● **Dataset**:
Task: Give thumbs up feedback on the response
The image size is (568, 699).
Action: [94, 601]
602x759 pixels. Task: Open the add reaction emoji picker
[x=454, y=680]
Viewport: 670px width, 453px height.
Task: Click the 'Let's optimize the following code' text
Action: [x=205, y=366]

● **Job**:
Rewrite the material above with "emoji picker" replaced by "emoji menu", leaving everything else unchanged.

● **Answer to the problem**:
Task: Give thumbs up feedback on the response
The image size is (568, 699).
Action: [94, 601]
602x759 pixels. Task: Open the add reaction emoji menu
[x=454, y=680]
Viewport: 670px width, 453px height.
Task: Click the 'Let's optimize the following code' text
Action: [x=205, y=366]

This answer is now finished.